- **TRECHO FORNECIDO**:
---+---
BM&FBovespa: para corretoras, a bolsa vai cobrar menos por serviços melhores no futuro (Germano Lüders/EXAME)
Da Redação
Publicado em 28 de fevereiro de 2011 às 17h28.
Ao contrário do que acontece nos Estados Unidos e em muitos países da Europa, o negócio de bolsa de valores no Brasil é tipicamente monopolista. Até existem duas empresas no país responsáveis por transações, custódia e liquidação de ações e títulos. A BM&FBovespa domina as áreas de contratos futuros, agrícolas, ações e opções. Já a Cetip é um mercado de balcão organizado que realiza a custódia e liquidação financeira de títulos públicos e privados de renda fixa. A empresa tem planos para crescer também nas áreas de derivativos e compra e venda de financiamentos bancários. Como uma quase não atua nos segmentos da outra, as duas não podem ser consideradas concorrentes diretas. O resultado é que o monopólio dá à BM&FBovespa um poder para cobrar de corretoras e investidores taxas proporcionalmente superiores às pagas em mercados onde existe concorrência.
As corretoras pagam diversas tarifas à bolsa, como para fazer o cadastro dos clientes, para fornecer as informações financeiras em tempo real e para estarem conectadas ao sistema de negociações de ativos da bolsa. Dependendo do número de funcionários que uma corretora possui, essas taxas somadas podem ser a primeira ou a segunda maior despesa mensal de uma corretora. Já as taxas cobradas dos investidores são altas tanto para pessoas físicas quanto para instituições financeiras. A taxa de custódia, por exemplo, custa 6,90 reais ao mês para um pequeno aplicador. Só para manter uma posição em ações durante um ano, sem realizar nenhuma negociação, alguém que investiu 1.000 reais terá de pagar 82,80 reais à bolsa. O número é tão alto que inviabiliza o mercado acionário para quem tem pouquíssimo dinheiro.
---+---
- **DADOS APRESENTADOS**:
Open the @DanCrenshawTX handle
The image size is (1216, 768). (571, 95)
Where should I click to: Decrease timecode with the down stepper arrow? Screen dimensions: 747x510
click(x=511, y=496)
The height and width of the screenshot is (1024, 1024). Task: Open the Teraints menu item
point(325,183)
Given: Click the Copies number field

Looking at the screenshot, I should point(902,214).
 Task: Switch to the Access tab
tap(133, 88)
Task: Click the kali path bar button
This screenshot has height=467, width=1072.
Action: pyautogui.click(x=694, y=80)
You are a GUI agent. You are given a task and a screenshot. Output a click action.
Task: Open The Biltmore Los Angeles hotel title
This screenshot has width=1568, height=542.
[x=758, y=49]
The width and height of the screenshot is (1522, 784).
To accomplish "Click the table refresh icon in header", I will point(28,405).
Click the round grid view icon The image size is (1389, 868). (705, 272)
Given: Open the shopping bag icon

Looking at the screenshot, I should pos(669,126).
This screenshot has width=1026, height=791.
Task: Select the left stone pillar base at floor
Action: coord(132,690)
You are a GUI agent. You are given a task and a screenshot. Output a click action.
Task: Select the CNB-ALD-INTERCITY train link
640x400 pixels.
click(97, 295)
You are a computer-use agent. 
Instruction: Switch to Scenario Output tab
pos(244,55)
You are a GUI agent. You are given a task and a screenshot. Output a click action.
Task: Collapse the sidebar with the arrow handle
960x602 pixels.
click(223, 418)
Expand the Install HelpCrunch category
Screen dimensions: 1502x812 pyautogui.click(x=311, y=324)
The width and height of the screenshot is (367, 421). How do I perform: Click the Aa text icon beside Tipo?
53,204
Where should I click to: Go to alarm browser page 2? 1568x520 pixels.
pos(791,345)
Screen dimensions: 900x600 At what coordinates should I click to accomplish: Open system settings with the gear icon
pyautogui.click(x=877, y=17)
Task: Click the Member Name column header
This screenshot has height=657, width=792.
---+---
- **ORIENTAÇÃO**: Escreva a sequência do texto sobre as tarifas cobradas pela BM&FBovespa, começando logo após a última frase.

- **RESPOSTA DO EXERCÍCIO**:
O anúncio feito neste mês pela bolsa americana Bats Global Markets e pela gestora de recursos brasileira Claritas de que vão criar uma nova bolsa no Brasil para concorrer com a BM&FBovespa muda toda a lógica desse jogo. A Bats é uma espécie de bolsa "low cost, low fare" nos Estados Unidos e na Europa. Foi criada e ganhou mercado a partir da proposta de ser uma alternativa mais barata para a negociação de ativos nos países onde atua. Não há por que imaginar que a estratégia será diferente no Brasil.
"Com um novo concorrente, todo mundo ganha, menos a BM&FBovespa", diz Marcio Cardoso, diretor da corretora Título. É por esse motivo que as ações da bolsa são surradas no mercado sempre que são divulgados sinais de que a nova bolsa vai sair. Um concorrente "low cost" teria um impacto direto na lucratividade da empresa. A margem Ebitda da BM&FBovespa está hoje em cerca de 65% - uma da maiores do país. Para a analista-chefe da corretora Spinelli, Kelly Trentin, a margem poderia chegar a impressionantes 90% em 2021 com a manutenção do monopólio. "Mas provavelmente terei de rever a previsão agora que esse cenário ficou menos provável", afirma.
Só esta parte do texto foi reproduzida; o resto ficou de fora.